The problem is whether the AJK-16 can use quad pack SAMs. If you do not have a quad pack SAM specifically developed for it, the VLS would be without one. There's a quad pack SAM being developed for the U-VLS. I also think there is a potential candidate for a quad pack on the AJK-16 based on the land based LY-70. But I get the feeling that quad pack SAMs are not a high priority for the PLAN, nor do they think highly of it, or think that its that effective, otherwise they would already have one deployed many years ago. So the idea that the 054B may use U-VLS to use the same quad pack SAM as the 055 and 052D may not be a strong one especially if the ship is already topped off with HHQ-10. Simply said, the issue of quad pack SAM may not be as high a priority with PLAN planners as they do with internet forumites.
The issue of using U-VLS on the 054B comes with standardizing the use of YJ-18 as the preferred antiship missile of choice by the PLAN. As we have seen posters of YJ-83 with U-VLS on Zhuhai, it maybe possible there maybe a YJ-83 option for the U-VLS instead of using slant mounts. The use of YJ-83B with the optical or thermal seeker would be for littoral water anti-shipping, as the littorals are a problem for radar seekers, and it can be used against land targets, such as antiship missile TELs located on rocky islands like what Japan is planning to do.
You prefer that your saturation antiship missile attacks must be the same as the rest of the fleet, 052D and 055, so they all arrive at the same time at the enemy fleet to overwhelm its defenses. For that reason, its much easier to coordinate a mass of antiship missiles with the same speed and flight pattern, versus lets say a mix of subsonic (YJ-83, YJ-62) and supersonic missiles (YJ-12, Sunburn). The result of mixing is that the supersonic missiles will reach the enemy fleet first, and will get shot down piecemeal. Then the subsonics will arrive many minutes later, and they won't be as dense compared to say, if the entire mass is entirely subsonic. With a mixed supersonic and subsonic mass, you have to time both wave of launches so they both arrive at the target at the same time.
So I think this is a good reason for the 054B to have the YJ-18 and by extension, the U-VLS.

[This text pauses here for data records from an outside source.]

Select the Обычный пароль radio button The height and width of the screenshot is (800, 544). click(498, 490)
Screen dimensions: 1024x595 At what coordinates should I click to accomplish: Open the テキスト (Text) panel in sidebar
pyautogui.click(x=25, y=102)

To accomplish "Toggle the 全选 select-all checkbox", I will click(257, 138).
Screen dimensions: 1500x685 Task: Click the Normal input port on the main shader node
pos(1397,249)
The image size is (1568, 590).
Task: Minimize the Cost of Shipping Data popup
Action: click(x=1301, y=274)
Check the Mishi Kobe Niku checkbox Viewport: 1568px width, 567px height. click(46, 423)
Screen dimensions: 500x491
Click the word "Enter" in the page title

Then there is the question of using the HHQ-9B on the 054B. I don't think the dual sided rotating radar will have the same performance as the fixed Type 346A and 346B radars used on the destroyers but having something is better than nothing, and it can still give the ship the option to engage something beyond the range of even the extended HHQ-16, this being the zone from 160km to 300km. The use of CEC panels, which is very likely to me, since the CEC panels also appeared in the lantern dome test radar in Wuhan, means it can share the sensory data from another ship equipped with such, like the 055, or the three carriers. If the target is not visible on the 054B's radar but is visible on the Fujian 003's radar because of the radar horizon, using CEC, the 054B is reading the Fujian's radar input and launches missile towards that target. Having the HHQ-9B option on the 054B means using the U-VLS.
So there's two big reasons for using U-VLS on the 054B versus the logistical inconvenience of putting HHQ-16 and YU-8 on U-VLS in addition to AJK-16. But at the same time, there is another plus in putting HHQ-16 and YU-8 on U-VLS and that it opens the use of both missiles on the 052D and 055, providing only the HHQ-16 version with the ARH seeker. The use of U-VLS on the HHQ-16 new variant and the YU-8 sounds wasteful considering the empty space left, but this seems to be a small price to pay for a tremendous opportunity. After all, the war in Ukraine has highlighted the risk of running out missile stocks. Having stocks of HHQ-16 ARH as a backup in case of the HHQ-9B running out during a hot war.